ÖVGW – Efficiency increase in Austrian gas distribution
In the Austrian gas grid, a few measures are in operation, e.g. concerning gas preheating, to make the ongoing gas grid operation more efficient. To summarize this information and make it available to all network operators, this study provides an overview of possible measures; they are then evaluated according to their efficiency effects. In addition to the optimization measures of the actual gas grid operation, a significant focus is put on the future development of the gas grid. The aspired goal of the gas industry is to transport exclusively renewable gases over the infrastructure in 2040. For this case, it becomes relevant to connect many biogas plants to the gas grid to feed in green gas produced from biogenic residues. The second part of this study, therefore, deals with optimizing the interconnection of biogas plants and their connection to the gas grid.
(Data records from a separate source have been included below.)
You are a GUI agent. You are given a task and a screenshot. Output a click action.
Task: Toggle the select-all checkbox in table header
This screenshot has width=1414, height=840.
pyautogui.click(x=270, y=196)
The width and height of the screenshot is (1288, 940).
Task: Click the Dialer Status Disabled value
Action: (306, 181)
Energy savings by minimizing preheating power
Expansion to a lower pressure cools the gas due to the Joule-Thomson effect. The gas temperature after expansion must be above the dew point to avoid condensation on and in the piping. This is ensured by preheating the gas before expansion. Considering the ambient temperature and humidity, the dew point has been calculated based on a test reference year. The cooling due to expansion depends, among other things, on the gas composition. Pure hydrogen has a reverse Joule-Thomson effect under the conditions present here. This means that hydrogen heats up upon expansion. Increasing the H2 concentration in the gas mixture leads to a reduction in the required preheat energy. From this perspective, an increase in H2 concentration can lead to a reduction in energy use for gas transport and distribution and decarbonization of the gas supply.
Optimization of biogas feed-in
Where exactly existing or future biogas plants should be connected to the distribution or transmission grid is a complex optimization problem. Within this project’s scope, a framework for optimization has already been created in MATLAB using YALMIP and Gurobi. The primary goal is to minimize the distance between the biogas plant and the feed-in point. When additional data is presented, relevant constraints are added to the existing model. For example, specific pipeline costs, pressure levels and compressor costs can be considered. The following figure shows the results of a test with fictitious data. In this model, the shortest connection between biogas plant (x) and injection point (o) was found without further constraints. If the data on potential feed-in points and their feed-in capacity is available, the framework already developed can provide meaningful results.